Further, the controller 400 makes the image formation motor M3 perform rotation driving through the driver 403 to drive the transfer belt 216 at the constant velocity Vs. Further, the controller 400 makes the exposure motor M1 perform rotation driving through the driver 403 so that a writing velocity of an electrostatic latent image on the photosensitive drum 212 in each of the process cartridges 211 after a start of exposure substantially corresponds to the velocity Vs of the transfer belt 216. Note that the writing velocity of an electrostatic latent image on the photosensitive drum 212 is calculated by the controller 400, based on a result of reading a velocity stabilization control patch, not illustrated, on the transfer belt 216 before image formation, and is set according to conditions recorded in the ROM 401.

Next, the controller 400 outputs an exposure start signal to the driver 403 (S6). Consequently, the exposure motor M1 performs rotation driving by control by the driver 403 to start to form an electrostatic latent image on the photosensitive drum 212 of each of the process cartridges 211. Then, after toner images formed on the photosensitive drums 212 start to be transferred to the transfer belt 216, the controller 400 outputs a sheet refeeding start instruction signal to the driver 403 so that the registration roller 240 is driven and rotated through the driver 403 to start to convey the sheet P.

At this time, the controller 400 output the sheet refeeding start instruction signal at a timing that allows the toner images formed on the transfer belt 216 to be transferred to the sheet P detected by the registration sensor S1, at the secondary transfer portion 201D. Consequently, the sheet P conveyed from the registration roller 240 reaches the secondary transfer portion 201D, and is conveyed to the fixing portion 201E while secondary transfer is performed to the sheet P.

Next, the controller 400 determines whether or not a predetermined period of time Tin has elapsed from a time of the output of the exposure start signal (S7). Here, a time of a lapse of the predetermined period of time Tin from the time of the output of the exposure start signal is a point after a front end, in the conveyance direction, of the sheet P (hereinafter, simply described as the “front end of the sheet P”) passing through the secondary transfer portion 201D, and before the front end of the sheet P reaching the fixing nip portion of the fixing portion 201E.

If the predetermined period of time Tin has not elapsed (S7: No), the controller 400 repeats the processing of step S7.

On the other hand, if the predetermined period of time Tin has elapsed (S7: Yes), the controller 400 changes a rotational speed of the fixing motor M4 into a rotational speed Rin stored in the ROM 401 to switch the fixing conveyance velocity from the velocity Vm to a velocity Vin (S8).

Here, the velocity Vin is set to a velocity slower than the velocity Vm, as illustrated in FIG. 6, and slower than the velocity Vs of the transfer belt 216 so that a loop is formed in the sheet P between the secondary transfer portion 201D and the fixing portion 201E. Due to the forming a loop in the sheet P, the sheet P is not pulled by the fixing portion 201E, and a secondary transfer image is not distorted.

• **Raw data**
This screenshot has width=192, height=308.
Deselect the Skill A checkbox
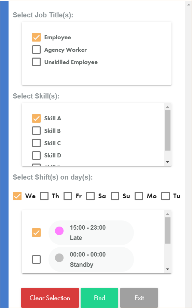click(37, 119)
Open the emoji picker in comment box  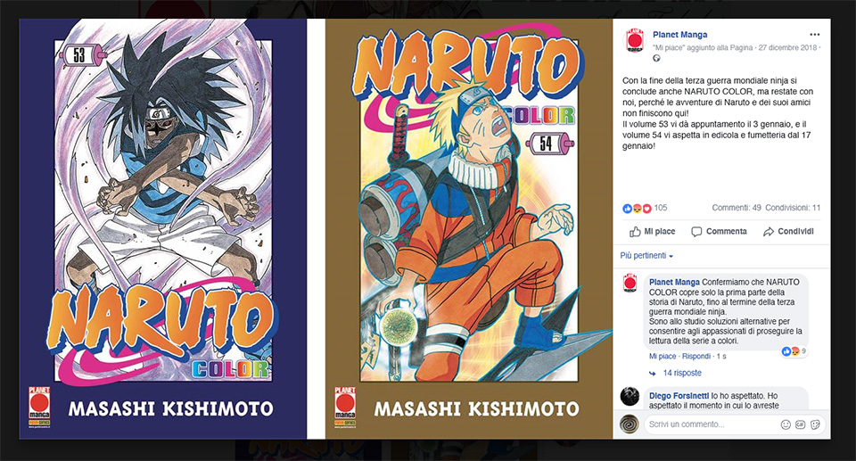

• **Written request**
Repeat the part of the printer passage that opens with the words containing "Here, the velocity" and closes with "is not distorted.". The material is unrelated to the printer passage.

• **Solution below**
Here, the velocity Vin is set to a velocity slower than the velocity Vm, as illustrated in FIG. 6, and slower than the velocity Vs of the transfer belt 216 so that a loop is formed in the sheet P between the secondary transfer portion 201D and the fixing portion 201E. Due to the forming a loop in the sheet P, the sheet P is not pulled by the fixing portion 201E, and a secondary transfer image is not distorted.